The three-dimensional system will be even more efficient than
the two-dimensional NAC geographic information management system
because of the higher efficiency of the NACs in representing
- Using absolute NACs to represent geodetic points
can save about 50% of memory compared with using other systems;
- Using absolute NACs to represent straight line sections parallel to the lines of
constant longitude or constant latitude can save more then 75% of memory;
- Using absolute NACs to represent rectangular areas with the sides of constant
longitude and constant latitude can save 87% of memory;
- Using relative NACs to represent geodetic point, straight line sections or
rectangular areas can save even more meomory.

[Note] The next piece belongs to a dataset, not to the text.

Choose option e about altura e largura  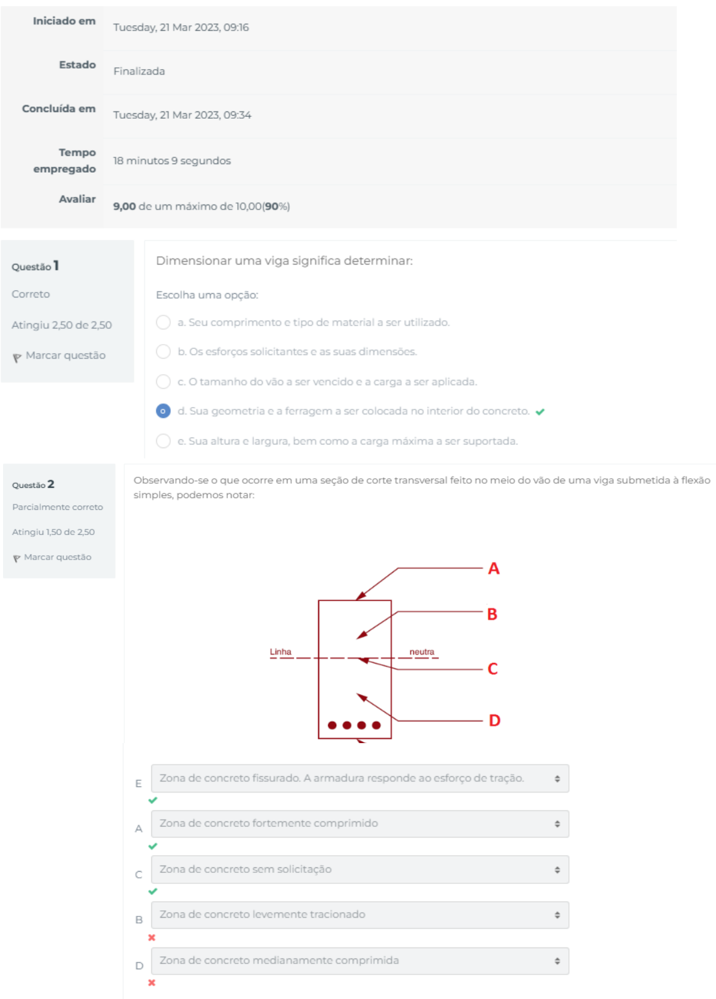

- If a 5-bit integer is introduced to represent a NAC character in the computer
program, there will be another 40 percent of required memory to be saved when the
geographic data are stored as binary files.
- Using NACs to name the geographic database instead of direct using names
of geographic identities can easily link the geographic information between
neighboring geographic identities without the overlaps of geographic data;
- Using NACs to name the geographic databases allows users to retrieve their
interesting areas directly by typing in very few character NACs;
- The system can also help users to store their own
geographic data into the database efficiently if it
includes a function for users to view and edit the
database since the database structure is so systematic
that any geographic data can be saved as a feature file
under the directory named by the NAC of the area.
Therefore, a NAC geographic information management system
is a progressive system which can be updated by users all
With so many significant advantages, the NAC
geographic and geodetic information management system
will be the most economic, efficient and user friendly
geographic and geodetic information system.